___ Texte proposé ___

Alors que l’Europe semble devoir affronter une nouvelle vague de Covid, et que toute l’attention des médias est concentrée sur l’évolution des mesures sanitaires, c’est un autre enjeu de santé méconnu qui se joue en coulisses, celui de la réglementation de ce qu’il est convenu d’appeler les « dispositifs médicaux ».
Posons le décor : un dispositif médical de diagnostic in vitro (donc de laboratoire) est un produit réactif, un matériau d’étalonnage ou de contrôle, une trousse, un instrument ou un appareil… N’importe quel élément utilisé dans l’examen in vitro d’échantillons provenant du corps humain. En clair, il permet d’obtenir des informations sur l’état de santé d’un patient : ce sont les tests de glycémie, de grossesse, c’est le réactif pour l’évaluation du risque d’une anomalie congénitale (ex. Trisomie 21) … Bref, il s’agit d’outils incontournables utilisés régulièrement, et d’une importance majeure.
Or, depuis 1998, une partie restreinte de ces dispositifs médicaux de diagnostic in vitro (environ 8%) devait être soumise à l’aval de contrôleurs, dits « organismes notifiés », pour en vérifier la conformité, jusqu’à une récente mise à jour des règles par l’Union européenne, qui fait monter cette part à 80%. Adoptée en 2017, cette nouvelle directive, motivée par le scandale des prothèses PIP, doit normalement s’appliquer complétement dès mai 2022.
Mais voilà, le secteur n’est pas prêt !
Pourquoi : parce que ne s’improvise pas organisme notifié qui veut, et qu’à ce jour seuls 6 organismes, répartis dans 3 pays européens, ont la capacité de procéder aux contrôles requis… Pour toute l’Union européenne ! Là où le bât blesse encore plus, c’est que ces organismes sont des entités privées, sur lesquelles la Commission européenne n’a donc pas la main mise, aspect que Bruxelles semblait avoir oublié, tout comme elle a oublié de préparer le terrain avant de multiplier par 10 le nombre de dispositifs médicaux de diagnostic in vitro à contrôler !
Et nous voici, comme d’habitude, face à une réalité que l’Union européenne n’avait pas anticipée, à devoir colmater à grands coups de « procédures d’urgence » ou d’amendements précipités, des failles qui auraient pu être évitées.
C’est donc un enjeu majeur que l’Union Européenne doit relever sur le plan sanitaire, d’autant plus que la pénurie de matières plastiques et de métaux indispensables à la production des dispositifs vient aggraver la situation.
Décidemment « l’Europe de la santé » est une succession d’échecs et de freins au travail des Etats en matière de sécurité sanitaire et industrielle.

___

**Consigne de l'exercice**
Recopiez à l'identique le passage du texte sur les dispositifs médicaux qui va de « C’est donc un » à « sanitaire et industrielle. ».

___ Données de l'exercice ___

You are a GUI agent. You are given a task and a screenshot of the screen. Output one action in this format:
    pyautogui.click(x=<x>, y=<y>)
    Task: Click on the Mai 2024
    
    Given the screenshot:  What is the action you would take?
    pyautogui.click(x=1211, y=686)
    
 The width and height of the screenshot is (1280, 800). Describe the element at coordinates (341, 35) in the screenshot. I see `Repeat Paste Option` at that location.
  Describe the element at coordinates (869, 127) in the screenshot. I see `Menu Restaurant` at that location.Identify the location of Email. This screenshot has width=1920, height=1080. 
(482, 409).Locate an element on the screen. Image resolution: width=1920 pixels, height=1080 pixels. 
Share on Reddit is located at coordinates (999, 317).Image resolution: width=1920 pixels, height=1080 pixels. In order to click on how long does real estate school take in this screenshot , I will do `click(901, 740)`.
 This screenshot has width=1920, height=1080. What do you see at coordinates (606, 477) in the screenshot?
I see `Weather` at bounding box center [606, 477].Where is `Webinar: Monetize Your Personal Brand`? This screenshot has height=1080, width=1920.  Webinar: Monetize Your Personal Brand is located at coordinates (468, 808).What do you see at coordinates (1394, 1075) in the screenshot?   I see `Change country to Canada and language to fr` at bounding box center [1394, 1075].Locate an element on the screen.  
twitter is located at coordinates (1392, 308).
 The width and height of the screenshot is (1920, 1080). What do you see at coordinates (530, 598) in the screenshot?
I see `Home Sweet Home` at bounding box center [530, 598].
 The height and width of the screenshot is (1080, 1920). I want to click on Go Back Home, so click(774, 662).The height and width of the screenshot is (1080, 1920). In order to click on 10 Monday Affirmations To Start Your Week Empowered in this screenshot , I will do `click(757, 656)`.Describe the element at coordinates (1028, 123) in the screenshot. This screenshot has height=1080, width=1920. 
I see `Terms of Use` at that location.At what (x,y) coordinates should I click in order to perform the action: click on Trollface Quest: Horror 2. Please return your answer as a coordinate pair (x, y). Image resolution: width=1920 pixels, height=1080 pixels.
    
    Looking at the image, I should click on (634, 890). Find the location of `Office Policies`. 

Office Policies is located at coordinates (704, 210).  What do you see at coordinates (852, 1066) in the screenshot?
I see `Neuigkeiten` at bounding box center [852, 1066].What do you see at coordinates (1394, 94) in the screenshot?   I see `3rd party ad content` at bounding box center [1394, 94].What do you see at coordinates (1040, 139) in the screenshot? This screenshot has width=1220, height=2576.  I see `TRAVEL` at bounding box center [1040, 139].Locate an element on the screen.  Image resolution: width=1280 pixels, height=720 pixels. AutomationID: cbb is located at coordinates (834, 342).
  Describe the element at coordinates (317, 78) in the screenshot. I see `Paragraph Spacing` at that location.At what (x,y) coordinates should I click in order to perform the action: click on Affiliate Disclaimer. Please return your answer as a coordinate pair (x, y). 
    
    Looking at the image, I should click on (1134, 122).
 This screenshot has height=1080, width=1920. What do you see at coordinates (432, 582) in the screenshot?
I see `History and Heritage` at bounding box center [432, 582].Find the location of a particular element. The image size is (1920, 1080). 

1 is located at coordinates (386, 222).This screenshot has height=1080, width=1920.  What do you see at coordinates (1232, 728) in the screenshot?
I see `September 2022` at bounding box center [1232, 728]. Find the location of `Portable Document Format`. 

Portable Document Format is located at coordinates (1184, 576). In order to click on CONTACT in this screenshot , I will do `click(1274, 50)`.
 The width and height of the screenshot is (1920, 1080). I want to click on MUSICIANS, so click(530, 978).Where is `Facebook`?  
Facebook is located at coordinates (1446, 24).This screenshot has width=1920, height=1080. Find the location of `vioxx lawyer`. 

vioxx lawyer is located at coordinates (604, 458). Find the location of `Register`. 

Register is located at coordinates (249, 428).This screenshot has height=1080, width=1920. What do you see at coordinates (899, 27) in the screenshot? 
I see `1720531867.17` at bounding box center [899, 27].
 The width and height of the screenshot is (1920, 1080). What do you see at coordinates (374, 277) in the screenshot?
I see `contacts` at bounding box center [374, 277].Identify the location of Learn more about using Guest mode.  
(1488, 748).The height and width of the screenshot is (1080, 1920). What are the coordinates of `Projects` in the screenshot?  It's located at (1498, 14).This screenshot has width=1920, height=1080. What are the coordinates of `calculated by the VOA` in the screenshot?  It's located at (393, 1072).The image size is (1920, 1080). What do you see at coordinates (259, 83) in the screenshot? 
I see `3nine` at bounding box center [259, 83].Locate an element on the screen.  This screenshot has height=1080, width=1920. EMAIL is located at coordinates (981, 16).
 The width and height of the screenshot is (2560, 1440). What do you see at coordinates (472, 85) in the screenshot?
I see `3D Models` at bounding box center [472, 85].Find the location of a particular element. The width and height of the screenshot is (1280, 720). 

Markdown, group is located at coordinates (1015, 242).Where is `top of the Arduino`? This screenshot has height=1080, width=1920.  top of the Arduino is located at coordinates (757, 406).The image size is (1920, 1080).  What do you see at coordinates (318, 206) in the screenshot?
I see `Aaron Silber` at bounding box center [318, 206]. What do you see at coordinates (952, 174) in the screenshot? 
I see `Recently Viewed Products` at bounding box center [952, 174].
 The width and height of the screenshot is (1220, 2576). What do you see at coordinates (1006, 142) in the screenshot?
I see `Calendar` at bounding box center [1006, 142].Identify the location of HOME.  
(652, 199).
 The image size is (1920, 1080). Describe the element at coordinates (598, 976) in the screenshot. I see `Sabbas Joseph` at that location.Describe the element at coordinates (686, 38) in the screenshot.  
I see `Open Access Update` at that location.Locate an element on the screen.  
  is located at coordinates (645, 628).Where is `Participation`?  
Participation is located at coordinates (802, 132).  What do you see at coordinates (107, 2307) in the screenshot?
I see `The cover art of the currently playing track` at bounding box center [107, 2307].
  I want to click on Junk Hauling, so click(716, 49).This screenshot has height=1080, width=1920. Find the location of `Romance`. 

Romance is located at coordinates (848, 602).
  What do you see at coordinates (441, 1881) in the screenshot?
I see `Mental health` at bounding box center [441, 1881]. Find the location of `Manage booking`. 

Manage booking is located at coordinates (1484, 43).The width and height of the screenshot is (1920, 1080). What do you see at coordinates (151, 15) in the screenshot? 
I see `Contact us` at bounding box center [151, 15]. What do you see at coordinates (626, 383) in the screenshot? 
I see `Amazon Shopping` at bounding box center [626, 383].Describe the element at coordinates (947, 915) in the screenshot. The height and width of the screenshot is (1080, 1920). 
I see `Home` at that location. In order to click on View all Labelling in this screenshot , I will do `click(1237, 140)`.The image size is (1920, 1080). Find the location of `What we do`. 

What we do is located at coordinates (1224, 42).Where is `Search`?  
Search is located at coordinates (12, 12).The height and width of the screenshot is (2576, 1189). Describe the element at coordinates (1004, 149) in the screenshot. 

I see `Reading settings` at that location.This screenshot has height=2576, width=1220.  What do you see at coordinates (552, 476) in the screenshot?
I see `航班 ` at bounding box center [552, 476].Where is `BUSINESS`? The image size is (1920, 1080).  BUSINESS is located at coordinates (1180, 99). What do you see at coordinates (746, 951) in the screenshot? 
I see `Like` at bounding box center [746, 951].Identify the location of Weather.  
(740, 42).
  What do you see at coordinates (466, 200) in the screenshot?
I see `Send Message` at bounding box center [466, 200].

___

**Résultat de l'exercice**
C’est donc un enjeu majeur que l’Union Européenne doit relever sur le plan sanitaire, d’autant plus que la pénurie de matières plastiques et de métaux indispensables à la production des dispositifs vient aggraver la situation.
Décidemment « l’Europe de la santé » est une succession d’échecs et de freins au travail des Etats en matière de sécurité sanitaire et industrielle.